Investire
Tornano i volumi sul mercato, ma senza novità di rilievo. Tra i prodotti spicca Deutsche Bank
Tra i certificati più scambiati non c’è nessuna prima donna
Gli scambi nella piazza finanziaria dove avvengono le contrattazioni dei certificati, nella settimana a cavallo tra agosto e settembre sono passati da...
...43 a 49 milioni di euro, recuperando così i volumi antecedenti la pausa estiva.
La ripartizione invece si è tenuta stabile. A cominciare dai covered warrant, che confermano la posizione di dominio con l’84% delle preferenze, seguiti dai bonus che sfiorano i sei punti percentuali. In leggero calo i certificati leverage che perdono un punto percentuale assestandosi al 4,14%, terreno che è stato recuperato dagli equity protection che raggiungono il 2,2%.
In salita anche gli express che guadagnano oltre mezzo punto percentuale portandosi a quota 1,6 percento.
Gli assestamenti generali si confermano anche dai rapporti tra le opzioni call e le opzioni put: le prime arrivano a quota 68% contro il 32% delle put, centrando, almeno nei numeri, le proiezioni ottimistiche di medio periodo da parte degli investitori.
Inversioni di tendenza si leggono invece nelle classifiche dei sottostanti del Sedex: la settimana scorsa infatti i certificati che hanno per sottostante gli indici italiani hanno perso sei punti percentuali, un gap recuperato quasi integralmente dagli strumenti collegati ad aziende italiane. Mezzo punto percentuale lo guadagnano anche i titoli collegati a imprese europee.
In testa, dopo il Ftse Mib al 71,8%, i titoli Fiat a 7 punti percentuali ed Eni al 5%. A seguire le azioni della italo-francese STMicroelectronics che produce componenti elettronici a semicondutture, e il paniere dei 50 migliori titoli europei, entrambi a quota 3,4%, e a due punti percentuali in meno Enel (1,59%) e Generali (1,21%).

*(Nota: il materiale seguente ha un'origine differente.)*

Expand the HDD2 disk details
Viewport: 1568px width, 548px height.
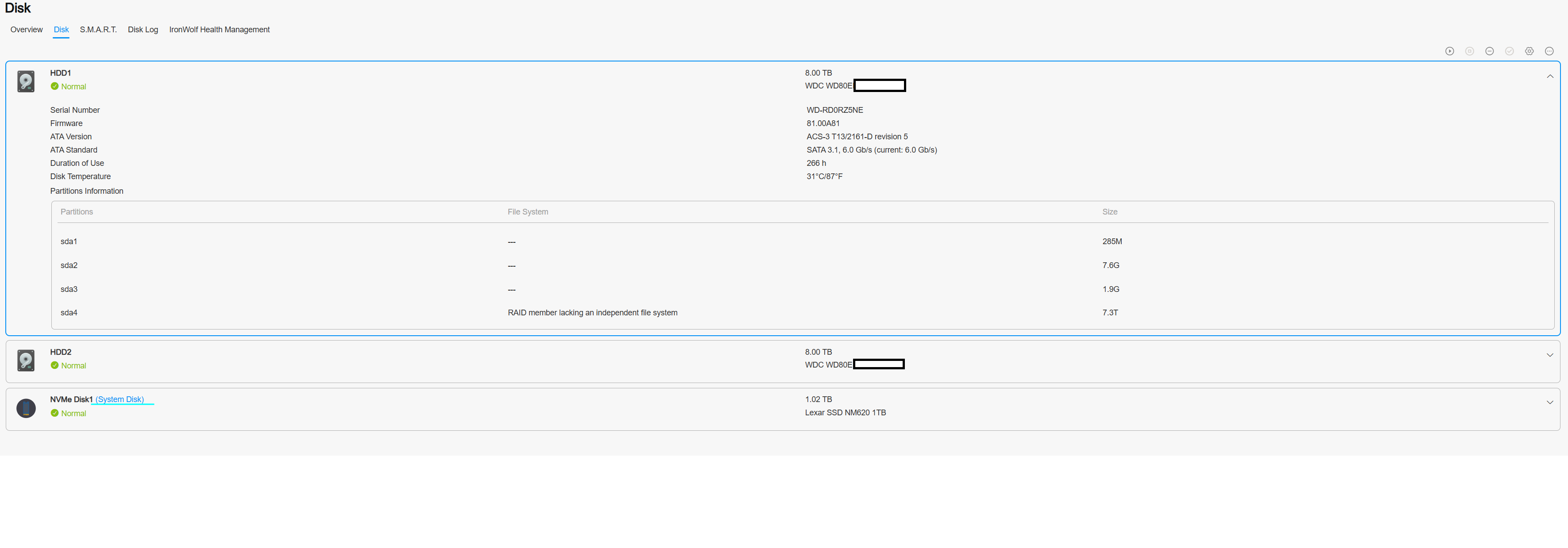click(x=1550, y=355)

Nessuna prima donna tra i primi cinque certificati di investimento più scambiati dal 30 agosto al 3 settembre 2010 che hanno intercettato i maniera proporzionale, tra i 350.000 e i 200.000 euro al giorno. Le prime due posizioni sono occupate da bonus certificati targati Deutsche Bank, il primo agganciato all’Eurostoxx 50 è a protezione del capitale di tipo short, il secondo collegato a Enel, va in scadenza il 17 dicembre prossimo.

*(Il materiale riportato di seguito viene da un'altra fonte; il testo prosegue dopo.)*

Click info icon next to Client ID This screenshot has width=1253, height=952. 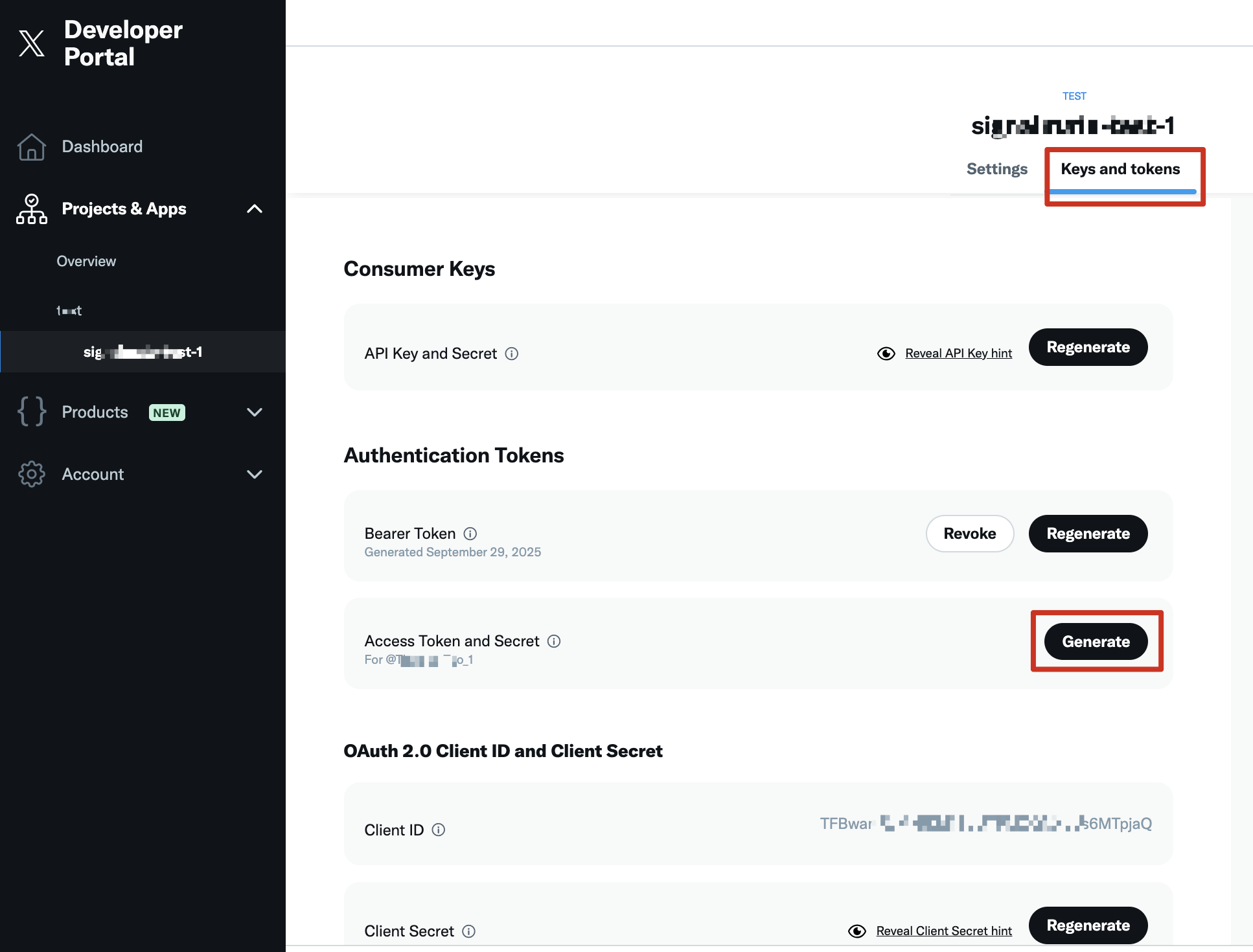click(439, 830)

Della banca tedesca è anche il quarto certificato della settimana scambiato a una media giornaliera di 218.000 euro e agganciato di nuovo all’indice europeo, e il decimo collegato a Eni.
Per trovare emittenti italiane bisogna scendere nella seconda metà della classifica tra la sesta e la nona posizione. Qui compaiono tre equity protection, strumenti a protezione del capitale che tanto erano in vogla nel 2009, e un bonus che offre la protezione condizionata del capitale, emessi da Banca Imi e Aletti.